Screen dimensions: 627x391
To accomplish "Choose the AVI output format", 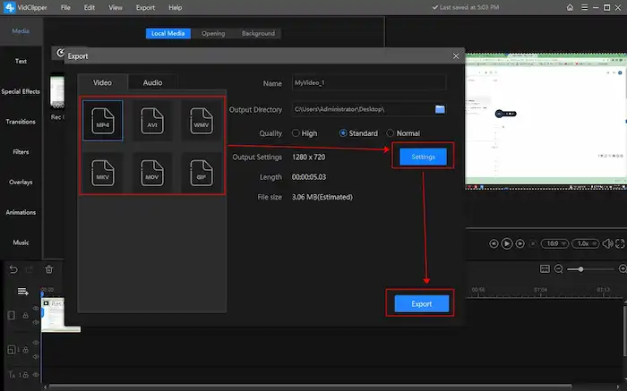I will tap(150, 124).
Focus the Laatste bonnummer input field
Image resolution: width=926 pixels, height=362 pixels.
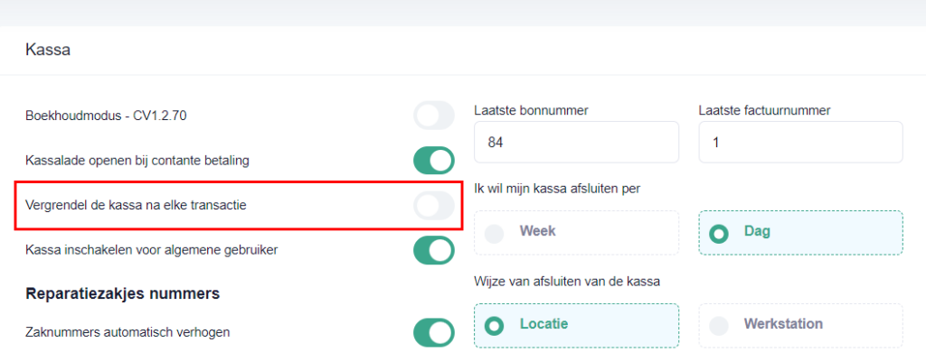576,142
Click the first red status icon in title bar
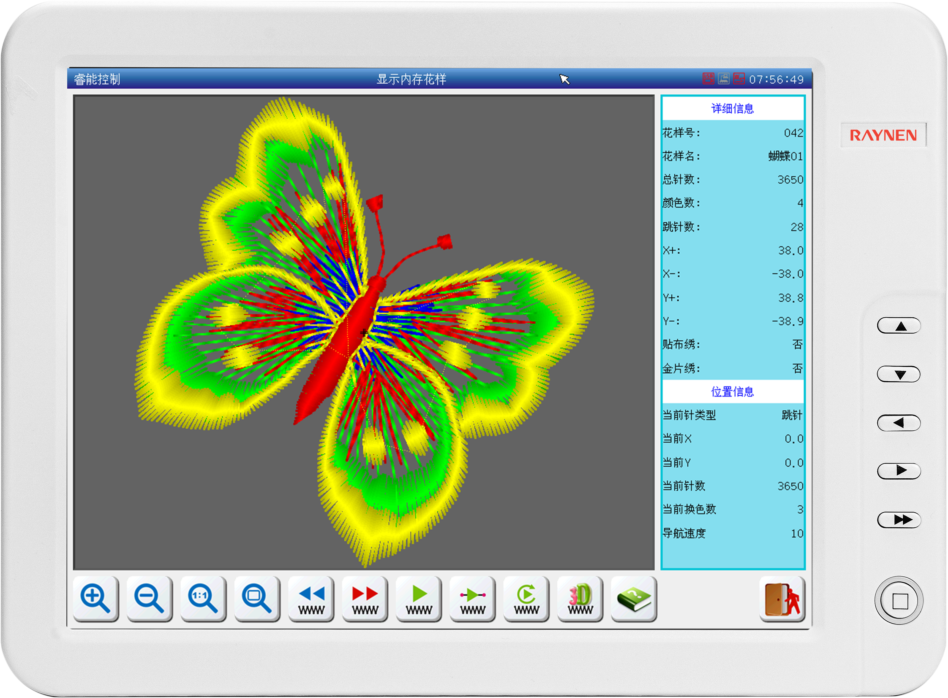Viewport: 948px width, 698px height. point(708,79)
------------------------------------------------------------
Reproduce verbatim the lines starting at the one that contains "Focus the Laatste bonnummer input field" and ending at the last line, both included, and leave the pictures out of your reply.

The answer:
Focus the Laatste bonnummer input field
Image resolution: width=926 pixels, height=362 pixels.
576,142
Click the first red status icon in title bar
Viewport: 948px width, 698px height. point(708,79)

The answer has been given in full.